The present crisis over pensions and elder care has a political and an economic dimension. Politically, there are 10 million votes in it, few of them wielded by anyone who cares much about economics. Economically, the problem is that "National Insurance" is a fraud.

Welfarism was sold to our prudent ancestors as much as an antidote to irresponsibility as a scheme to take care of the indigent. If you had the money to pay the premiums you were to be forced to do so. No-one with money could irresponsibly spend the minimum amount that should be saved for old age. The State would take money from the potentially reckless and invest it for them. Hurrah! If you didn't have money even to provide for that minimum, then the surplus in the insurance scheme would be applied to you. Hurrah! Then successive governments spent the "premiums" on bribes vote-winning schemes, just as if they were general taxation. Not only was there no surplus to provide for the poor, there was no basic pot to pay out the contributors. Boo!

Thus was the most successful Ponzi scheme in history born. Success, for a Ponzi scheme, being defined by the originators escaping with the benefits without getting caught. Beveridge never went the way of Madoff.

That's how we got here. Where do we go now? 10 million elderly voters are no more ready than 6 million state employees to be told (as they would be if they same thing had happened to their private pension) that the fund managers stole the money and there's little or no pension to be had. That's where the politics comes in.

Politics is really just legitimised gangsterism. Gangsters dispense largesse to their "families" and communities and buy themselves political and judicial influence with money stolen or extorted violently from others. Nuttin personal, you understand, they just has to do what they gotta do. The cries for a cap on payments for care in old age (like the strike last Thursday) are really just demands from the Godfather's influential friends for more extortion from others. I was reminded of this analogy by Polly Toynbee (fading moll of the Lefty Mob) when she asserted on this week's BBC Question Time that private sector pensions are "subsidised" by Government (because of tax relief). Gangsters who "go easy" on a victim of the protection racket are likewise inclined to see it as generosity. Polly and her gangster friends simply don't care where the money comes from, only about is how it's divided up, under the (as they see it) benign influence of their guns.
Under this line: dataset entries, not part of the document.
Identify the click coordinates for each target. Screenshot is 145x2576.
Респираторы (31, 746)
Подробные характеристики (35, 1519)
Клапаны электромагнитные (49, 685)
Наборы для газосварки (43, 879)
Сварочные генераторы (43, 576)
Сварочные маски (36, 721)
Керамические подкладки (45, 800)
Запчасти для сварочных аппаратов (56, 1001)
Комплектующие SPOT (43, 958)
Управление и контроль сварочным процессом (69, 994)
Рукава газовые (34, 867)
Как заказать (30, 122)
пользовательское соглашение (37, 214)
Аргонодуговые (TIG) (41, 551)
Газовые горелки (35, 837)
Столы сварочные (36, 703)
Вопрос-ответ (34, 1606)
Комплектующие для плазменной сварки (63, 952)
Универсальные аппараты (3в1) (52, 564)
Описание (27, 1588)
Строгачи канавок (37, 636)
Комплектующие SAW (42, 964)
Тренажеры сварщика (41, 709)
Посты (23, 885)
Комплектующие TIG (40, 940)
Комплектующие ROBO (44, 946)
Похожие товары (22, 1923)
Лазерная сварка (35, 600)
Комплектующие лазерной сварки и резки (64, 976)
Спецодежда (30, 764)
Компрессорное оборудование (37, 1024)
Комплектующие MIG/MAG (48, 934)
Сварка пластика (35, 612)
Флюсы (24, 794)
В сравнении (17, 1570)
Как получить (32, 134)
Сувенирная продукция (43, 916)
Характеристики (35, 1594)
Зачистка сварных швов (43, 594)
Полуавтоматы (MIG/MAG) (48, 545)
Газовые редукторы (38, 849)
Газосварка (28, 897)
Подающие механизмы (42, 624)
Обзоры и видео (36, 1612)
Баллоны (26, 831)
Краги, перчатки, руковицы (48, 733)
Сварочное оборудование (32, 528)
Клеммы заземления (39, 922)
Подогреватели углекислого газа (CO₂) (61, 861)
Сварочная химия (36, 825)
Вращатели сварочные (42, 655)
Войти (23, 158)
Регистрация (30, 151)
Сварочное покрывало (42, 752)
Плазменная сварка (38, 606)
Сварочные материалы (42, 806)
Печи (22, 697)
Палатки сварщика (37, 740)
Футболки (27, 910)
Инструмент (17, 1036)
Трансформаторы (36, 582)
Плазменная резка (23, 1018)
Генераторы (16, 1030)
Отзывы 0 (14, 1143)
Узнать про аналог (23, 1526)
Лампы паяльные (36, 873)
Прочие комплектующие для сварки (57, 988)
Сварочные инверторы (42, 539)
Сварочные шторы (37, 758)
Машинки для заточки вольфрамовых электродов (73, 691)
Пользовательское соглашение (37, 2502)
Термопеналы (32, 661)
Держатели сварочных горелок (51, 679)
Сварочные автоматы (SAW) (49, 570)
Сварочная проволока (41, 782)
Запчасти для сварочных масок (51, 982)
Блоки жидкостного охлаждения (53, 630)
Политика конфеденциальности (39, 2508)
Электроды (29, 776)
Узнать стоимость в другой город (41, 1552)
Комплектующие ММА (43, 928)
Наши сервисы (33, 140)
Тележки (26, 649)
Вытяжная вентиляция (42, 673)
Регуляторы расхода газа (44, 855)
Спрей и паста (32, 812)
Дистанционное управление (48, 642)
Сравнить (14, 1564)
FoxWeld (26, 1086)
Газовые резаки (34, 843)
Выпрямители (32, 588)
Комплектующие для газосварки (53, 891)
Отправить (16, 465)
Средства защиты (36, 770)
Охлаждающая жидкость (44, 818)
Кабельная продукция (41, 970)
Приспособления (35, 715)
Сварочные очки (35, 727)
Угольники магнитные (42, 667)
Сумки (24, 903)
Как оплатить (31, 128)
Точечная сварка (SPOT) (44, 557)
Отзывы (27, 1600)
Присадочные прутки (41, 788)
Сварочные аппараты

If, as "Conservatives" claim, the elderly want to pass on their wealth to their families and not to be "punished" for being prudent all their lives, then fine. Let the families take care of them and there will be no need for any of their assets to be "wasted" on looking after themselves. The real question now is how to create a scheme that incentivises prudence and disincentivises irresponsibility, rather than the reverse.